**HOW TO COMPLETE THIS TASK**
In the data below, find the line with "Image resolution: width=557" and output it along with every later line, exactly, but not the pictures.

Start of Block

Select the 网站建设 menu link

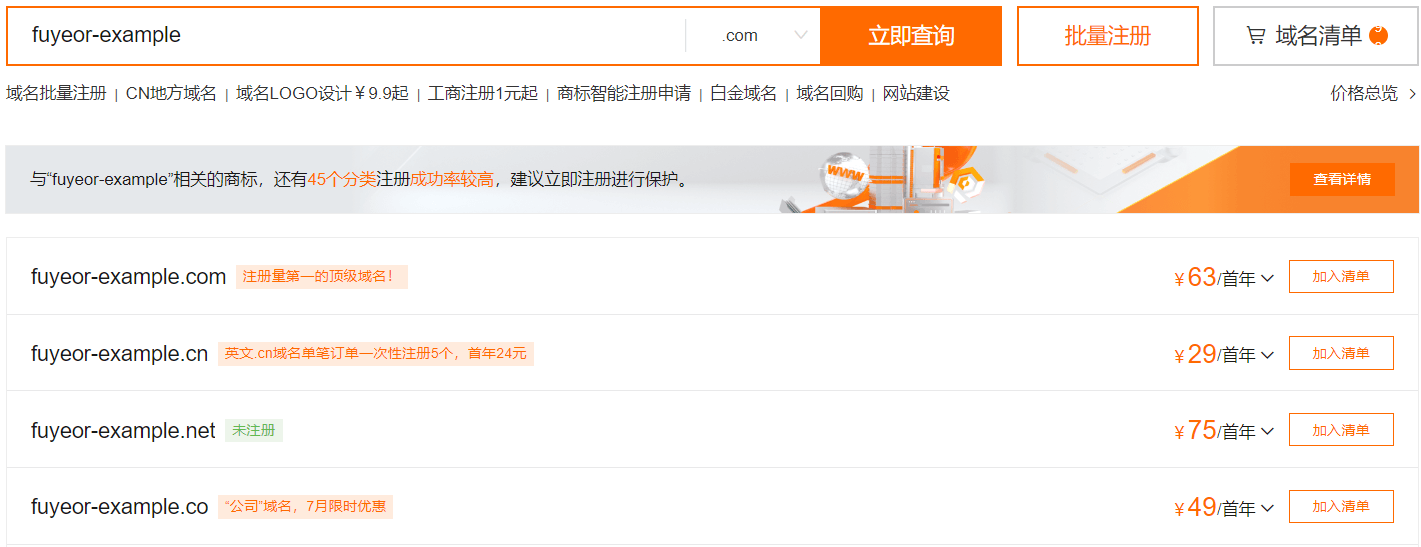point(916,94)
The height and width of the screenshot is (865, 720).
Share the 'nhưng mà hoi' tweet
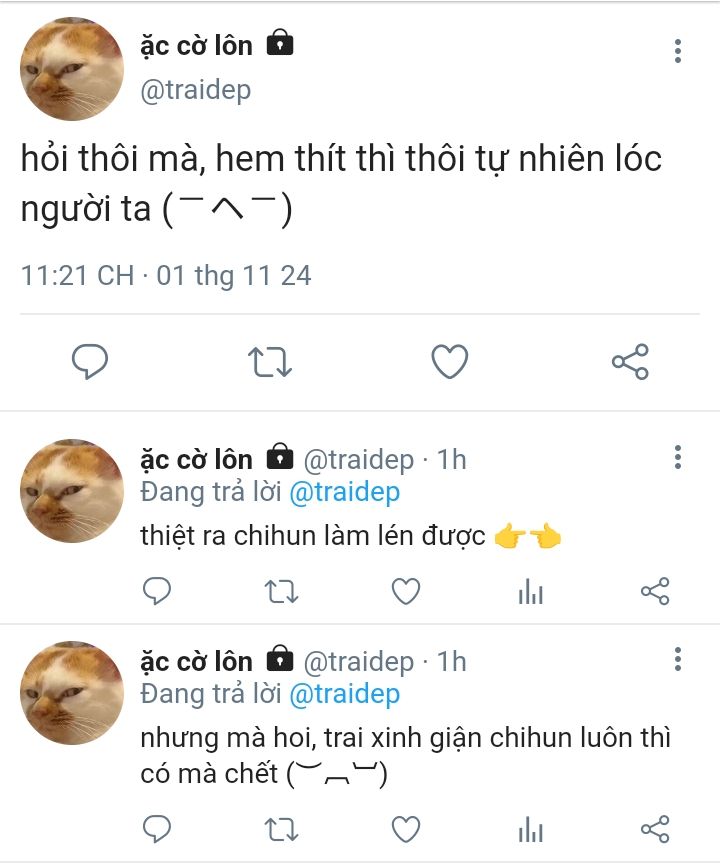(x=655, y=829)
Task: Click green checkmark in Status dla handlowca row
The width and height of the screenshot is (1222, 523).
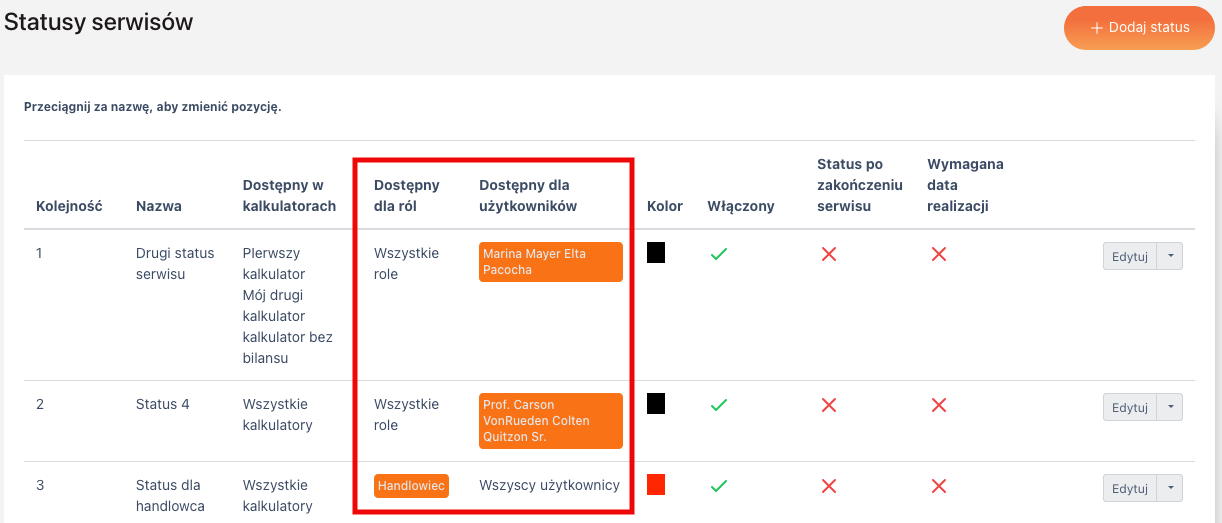Action: [x=718, y=486]
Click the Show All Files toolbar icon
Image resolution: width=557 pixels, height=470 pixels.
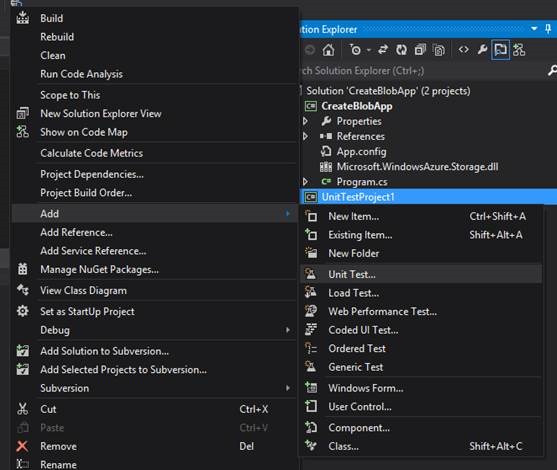tap(439, 50)
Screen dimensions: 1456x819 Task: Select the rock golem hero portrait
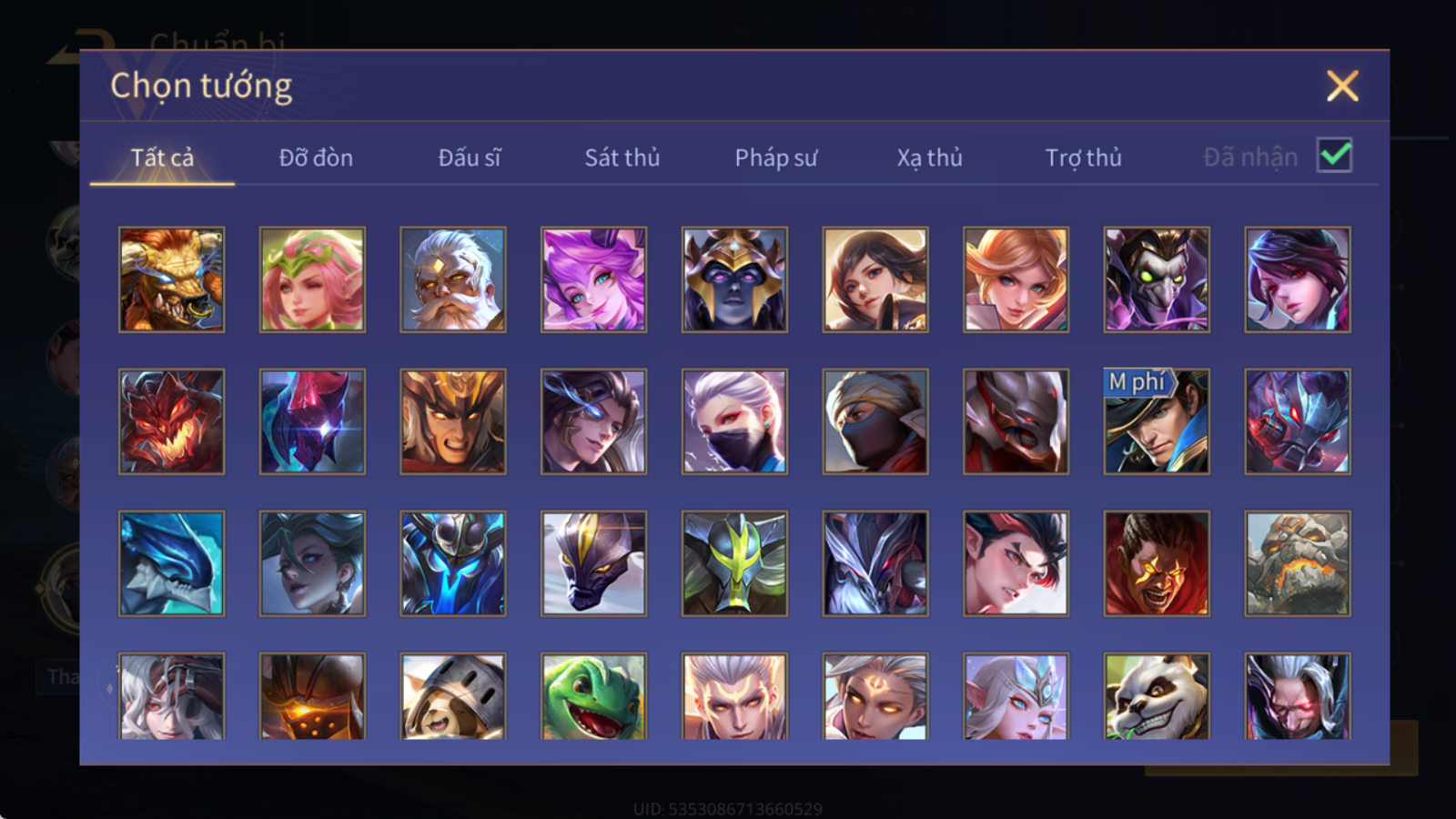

End of Block

**OUTPUT BELOW**
Image resolution: width=557 pixels, height=470 pixels.
tap(439, 50)
Screen dimensions: 1456x819 Task: Select the rock golem hero portrait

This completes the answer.